Giudice at Forrester believes this trend will drive yet further productivity gains from development. As the models behind AI improve, then so will the quality of the AI code outcomes.

“It will change methods, handovers and discussions,” he says. That, in turn, will lead to changes in the enterprise application development platforms as they adopt a higher level of AI and prove their ability to deliver “secure, consistent, compliant, integrated and interoperable” technology.

It is not only the established low-code firms that are bringing the template methodology to AI enterprise software development. In our research, we found 15 new AI enterprise software development providers offering outcomes to the enterprise. These include AI agent development (Lindy), internet of things and API workflows (Node-RED), visualised workflow construction (Make), web app integration without code (Zapier), sales and support automation (GPTBots.ai), large language model and workflow integration (Gumloop) and iPaaS platforms (Workato).

Organisations and their developers are delivering business outcomes. Berlin-based n8n was used by UK mobile telecoms operator Vodafone to develop a security orchestration, automation and response (SOAR) outcome. Since August 2024, Vodafone has created 33 workflows using the low-code AI technology, which they believe has saved 5,000 working days and avoided £2.2m in costs.
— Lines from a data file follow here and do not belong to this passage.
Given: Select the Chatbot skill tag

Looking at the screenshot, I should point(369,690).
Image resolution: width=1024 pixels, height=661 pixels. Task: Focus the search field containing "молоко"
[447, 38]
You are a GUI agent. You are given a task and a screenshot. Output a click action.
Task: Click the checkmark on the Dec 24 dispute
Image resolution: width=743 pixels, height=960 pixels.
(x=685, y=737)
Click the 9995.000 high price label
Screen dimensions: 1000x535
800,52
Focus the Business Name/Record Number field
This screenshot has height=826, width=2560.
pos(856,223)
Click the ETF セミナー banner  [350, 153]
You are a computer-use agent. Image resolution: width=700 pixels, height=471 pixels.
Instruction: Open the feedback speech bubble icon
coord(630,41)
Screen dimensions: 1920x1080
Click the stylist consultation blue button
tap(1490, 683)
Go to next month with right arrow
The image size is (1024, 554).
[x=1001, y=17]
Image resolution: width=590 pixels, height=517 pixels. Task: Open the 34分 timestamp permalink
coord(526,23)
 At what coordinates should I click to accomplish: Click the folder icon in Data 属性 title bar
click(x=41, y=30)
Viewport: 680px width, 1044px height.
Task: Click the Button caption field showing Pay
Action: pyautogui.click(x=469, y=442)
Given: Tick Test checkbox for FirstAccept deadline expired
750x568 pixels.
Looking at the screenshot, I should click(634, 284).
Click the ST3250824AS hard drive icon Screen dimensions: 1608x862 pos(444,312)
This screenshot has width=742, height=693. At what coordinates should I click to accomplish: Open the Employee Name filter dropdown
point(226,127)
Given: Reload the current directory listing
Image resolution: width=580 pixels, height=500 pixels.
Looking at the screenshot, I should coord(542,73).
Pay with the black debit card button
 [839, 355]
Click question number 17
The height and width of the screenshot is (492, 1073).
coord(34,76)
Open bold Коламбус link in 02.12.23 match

Austin, Texas-based online health and medical retailer Truemed had a need for internal application development but was finding it too complex to guarantee a good return on investment (ROI). It adopted the Lindy platform to ensure it could cost-effectively build applications but not have to use too much of its internal software engineering resources or hire additional staff. Truemed describes AI low code as a junior developer.

Smart Charge America, the EV charging services provider, has used the Zapier low-code AI technology to automate the quoting process, which they say has increased the speed of installation of EV charging points by 75%, saving the firm 145 business days a month.

Also in the rechargeable sector, GP Batteries of Hong Kong adopted GPTBots.ai to develop customer service automations that have taken on 50% of customer responses and reduced the support service operating cost by 50%. This has given the business a 24-hour, seven-day-a-week customer service team.

Organisations develop their own enterprise applications when the vanilla out-of-the-box solution cannot satisfy the needs of customers or business lines. Low code brought governance and rigour to application development, and its template nature ensured the business always owned and had access to the code base to maintain the application long after the developer’s career.

As organisations adopt agentic AI, like low code, to satisfy the needs of customers and business lines, the early adoption of low-code principles could ensure organisations remain in control of their agentic future.